Force-directed graph algorithms are fun. Imagine a collection of particles, each repelling each other much like electrical charges do. Add springs between some of the particles, and let them all bounce around until they attain a rest position.
Hence, Piperka Map. I've modelled user data as a force-directed graph and put it available on a map page. The bigger the circle, the more readers it has. Relative closeness means that the comics have common readers. I've deliberately de-emphasized the exact subscriber count from the map. Mouse wheel zooms and the map can be panned by dragging. Clicking a comic opens up controls, where you can open up the comic's info page or, if you are logged in, subscribe to a comic. The quick search dialog is available on the map.
I've added links to the map from comics' info pages and from users' profiles. There's the option of highlighting another user's comic picks. Only comics with readers get a place on the map.
The map viewer code is my own and I haven't paid all that much attention to cross browser compatibility. It's built using SVG, which can require more support from a browser than some other technique. It works best on Chrome, with some glitches on Firefox and I've no idea how IE copes though I'm certain nothing below version 10 would work. The map is a snapshot from today, but I'll enable daily updates later on. I may yet alter the algorithm in ways which would change its layout. This isn't something where there would be some intrinsic right way of doing this, but it's all determined by aesthetics. As for my graph layout program itself, I'm considering releasing it as an independent project.

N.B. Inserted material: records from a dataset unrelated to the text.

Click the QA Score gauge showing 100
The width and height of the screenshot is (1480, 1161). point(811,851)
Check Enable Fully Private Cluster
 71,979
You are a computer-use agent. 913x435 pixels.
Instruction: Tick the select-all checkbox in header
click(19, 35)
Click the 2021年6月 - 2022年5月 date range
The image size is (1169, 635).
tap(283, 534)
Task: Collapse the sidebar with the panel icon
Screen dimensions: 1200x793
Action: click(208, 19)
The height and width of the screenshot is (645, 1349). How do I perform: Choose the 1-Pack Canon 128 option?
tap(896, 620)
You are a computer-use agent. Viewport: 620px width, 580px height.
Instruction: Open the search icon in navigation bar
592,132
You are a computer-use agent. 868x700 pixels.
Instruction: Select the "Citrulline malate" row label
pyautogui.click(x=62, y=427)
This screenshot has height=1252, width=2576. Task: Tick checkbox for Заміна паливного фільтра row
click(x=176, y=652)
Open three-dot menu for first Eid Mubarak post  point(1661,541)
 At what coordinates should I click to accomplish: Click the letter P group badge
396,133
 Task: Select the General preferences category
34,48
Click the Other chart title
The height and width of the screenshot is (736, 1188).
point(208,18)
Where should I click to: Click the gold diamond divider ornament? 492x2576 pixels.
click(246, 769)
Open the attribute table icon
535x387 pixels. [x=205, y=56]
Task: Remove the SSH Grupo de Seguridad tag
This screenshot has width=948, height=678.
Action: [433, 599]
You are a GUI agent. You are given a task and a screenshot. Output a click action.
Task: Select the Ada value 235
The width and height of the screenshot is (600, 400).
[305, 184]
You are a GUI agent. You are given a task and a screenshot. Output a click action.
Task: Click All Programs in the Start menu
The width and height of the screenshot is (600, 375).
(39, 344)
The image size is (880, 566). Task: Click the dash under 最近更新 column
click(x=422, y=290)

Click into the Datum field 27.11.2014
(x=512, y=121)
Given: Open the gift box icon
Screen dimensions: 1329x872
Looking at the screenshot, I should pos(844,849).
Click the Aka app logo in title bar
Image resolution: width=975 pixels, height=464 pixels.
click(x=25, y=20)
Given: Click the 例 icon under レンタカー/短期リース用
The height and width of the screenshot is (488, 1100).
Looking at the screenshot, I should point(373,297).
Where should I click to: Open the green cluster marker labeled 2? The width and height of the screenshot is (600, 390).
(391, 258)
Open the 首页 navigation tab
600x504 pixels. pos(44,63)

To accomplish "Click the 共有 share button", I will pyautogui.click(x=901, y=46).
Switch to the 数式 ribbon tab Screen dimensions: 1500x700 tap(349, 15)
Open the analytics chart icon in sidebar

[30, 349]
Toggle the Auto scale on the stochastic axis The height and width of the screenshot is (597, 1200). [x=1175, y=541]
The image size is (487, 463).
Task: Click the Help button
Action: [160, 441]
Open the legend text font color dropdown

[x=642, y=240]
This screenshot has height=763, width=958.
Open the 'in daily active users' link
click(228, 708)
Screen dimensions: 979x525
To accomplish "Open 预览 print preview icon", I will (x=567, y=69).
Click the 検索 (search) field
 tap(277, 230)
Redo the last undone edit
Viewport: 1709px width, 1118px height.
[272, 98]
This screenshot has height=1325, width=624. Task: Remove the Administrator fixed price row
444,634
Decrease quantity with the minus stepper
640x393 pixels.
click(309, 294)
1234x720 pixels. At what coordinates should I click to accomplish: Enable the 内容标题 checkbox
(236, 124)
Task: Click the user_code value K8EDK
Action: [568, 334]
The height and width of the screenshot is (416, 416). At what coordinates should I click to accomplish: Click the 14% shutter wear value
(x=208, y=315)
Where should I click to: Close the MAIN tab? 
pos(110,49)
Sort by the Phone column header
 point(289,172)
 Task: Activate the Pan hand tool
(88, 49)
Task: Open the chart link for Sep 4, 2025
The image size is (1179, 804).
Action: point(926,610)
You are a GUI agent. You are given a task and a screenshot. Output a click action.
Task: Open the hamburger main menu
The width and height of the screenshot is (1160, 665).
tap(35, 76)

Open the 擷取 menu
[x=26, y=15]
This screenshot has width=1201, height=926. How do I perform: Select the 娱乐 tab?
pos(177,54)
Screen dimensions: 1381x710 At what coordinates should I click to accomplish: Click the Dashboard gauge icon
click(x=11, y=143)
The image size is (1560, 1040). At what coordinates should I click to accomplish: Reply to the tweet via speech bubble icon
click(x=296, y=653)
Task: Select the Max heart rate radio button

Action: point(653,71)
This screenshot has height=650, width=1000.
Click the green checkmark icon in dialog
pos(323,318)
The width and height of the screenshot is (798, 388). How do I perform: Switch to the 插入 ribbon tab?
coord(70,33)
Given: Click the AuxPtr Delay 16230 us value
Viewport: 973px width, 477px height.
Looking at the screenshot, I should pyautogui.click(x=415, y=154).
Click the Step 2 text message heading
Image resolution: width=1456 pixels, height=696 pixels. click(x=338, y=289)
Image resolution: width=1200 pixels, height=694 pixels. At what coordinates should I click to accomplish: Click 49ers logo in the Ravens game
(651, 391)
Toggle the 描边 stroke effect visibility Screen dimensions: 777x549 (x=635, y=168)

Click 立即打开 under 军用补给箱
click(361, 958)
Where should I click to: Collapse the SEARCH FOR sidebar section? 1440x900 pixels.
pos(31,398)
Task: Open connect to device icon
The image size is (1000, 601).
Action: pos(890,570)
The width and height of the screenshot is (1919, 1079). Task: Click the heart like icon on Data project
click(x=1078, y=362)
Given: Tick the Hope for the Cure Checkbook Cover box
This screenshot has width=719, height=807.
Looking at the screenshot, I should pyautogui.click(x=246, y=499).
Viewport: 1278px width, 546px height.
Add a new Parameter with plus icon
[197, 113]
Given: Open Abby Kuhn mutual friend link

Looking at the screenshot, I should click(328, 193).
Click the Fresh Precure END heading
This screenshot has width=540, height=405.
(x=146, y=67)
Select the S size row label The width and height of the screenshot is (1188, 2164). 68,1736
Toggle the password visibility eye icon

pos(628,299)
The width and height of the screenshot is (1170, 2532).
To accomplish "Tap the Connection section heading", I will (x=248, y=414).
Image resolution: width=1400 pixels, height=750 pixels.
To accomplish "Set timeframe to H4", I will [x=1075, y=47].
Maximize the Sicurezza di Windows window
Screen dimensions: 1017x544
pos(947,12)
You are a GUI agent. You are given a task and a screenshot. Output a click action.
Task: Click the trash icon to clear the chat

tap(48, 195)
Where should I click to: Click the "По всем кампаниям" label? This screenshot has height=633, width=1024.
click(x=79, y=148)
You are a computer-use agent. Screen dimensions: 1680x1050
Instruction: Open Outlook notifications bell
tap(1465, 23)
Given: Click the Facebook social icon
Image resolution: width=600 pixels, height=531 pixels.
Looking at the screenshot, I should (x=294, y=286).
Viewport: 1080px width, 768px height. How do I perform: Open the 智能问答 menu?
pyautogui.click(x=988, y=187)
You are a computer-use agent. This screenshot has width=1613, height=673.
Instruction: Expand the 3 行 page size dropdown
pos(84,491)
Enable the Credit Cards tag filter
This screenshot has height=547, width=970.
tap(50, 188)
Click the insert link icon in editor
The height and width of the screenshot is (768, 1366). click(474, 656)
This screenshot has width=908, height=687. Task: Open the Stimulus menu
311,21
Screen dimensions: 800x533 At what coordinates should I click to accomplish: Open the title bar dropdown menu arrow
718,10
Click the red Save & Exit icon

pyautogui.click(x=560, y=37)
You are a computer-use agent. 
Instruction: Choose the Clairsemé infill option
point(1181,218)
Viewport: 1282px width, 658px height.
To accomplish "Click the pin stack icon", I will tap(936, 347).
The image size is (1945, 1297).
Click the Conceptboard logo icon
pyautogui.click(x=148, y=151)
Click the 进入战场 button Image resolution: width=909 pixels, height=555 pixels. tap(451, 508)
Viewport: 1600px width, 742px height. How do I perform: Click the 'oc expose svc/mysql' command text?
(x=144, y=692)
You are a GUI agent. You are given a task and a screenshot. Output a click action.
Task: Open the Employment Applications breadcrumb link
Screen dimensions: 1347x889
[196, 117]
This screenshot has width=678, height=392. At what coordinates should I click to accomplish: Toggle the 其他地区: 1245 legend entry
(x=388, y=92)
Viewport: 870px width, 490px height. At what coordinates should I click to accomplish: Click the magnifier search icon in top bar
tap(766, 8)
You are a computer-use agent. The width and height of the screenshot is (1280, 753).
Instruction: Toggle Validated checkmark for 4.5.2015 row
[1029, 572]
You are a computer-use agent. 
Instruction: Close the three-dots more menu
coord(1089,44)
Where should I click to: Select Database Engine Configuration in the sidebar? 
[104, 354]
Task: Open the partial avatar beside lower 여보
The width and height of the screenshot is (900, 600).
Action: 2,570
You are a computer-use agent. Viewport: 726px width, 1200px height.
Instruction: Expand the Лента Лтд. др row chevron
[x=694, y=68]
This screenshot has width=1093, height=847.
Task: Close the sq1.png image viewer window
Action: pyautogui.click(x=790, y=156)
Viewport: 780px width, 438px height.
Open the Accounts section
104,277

I suppose Piperka's subscriber data is pretty challenging from a data mining perspective. Most people read xkcd and any algorithm would find that out first. I may yet write about the current related comics algorithm, the one that is still labelled as "experimental". It, too, involves graphs but in a more abstract sense and something alike Gaussian blur from image processing. It's my original work, which rarely is a good endorsement for something like this. I may replace it with something yet, but for now, it stays.
Piperka Map was inspired by Ruslan Enikeev's The Internet map. When I saw it, I got immediately the idea that I had similar data in my hands and wanted to do something similar. With the amount of data I had, I could well do it all with plain old CPU code. Kudos to AMD for my FX-8350 which dutifully crunched numbers during my numerous attempts at getting something sensible looking out. The first thing I did was to make my code run in parallel.
This all doesn't have much to do with catching comics' updates. Then again, Piperka isn't necessarily about that only. It was interesting so I wanted to do it.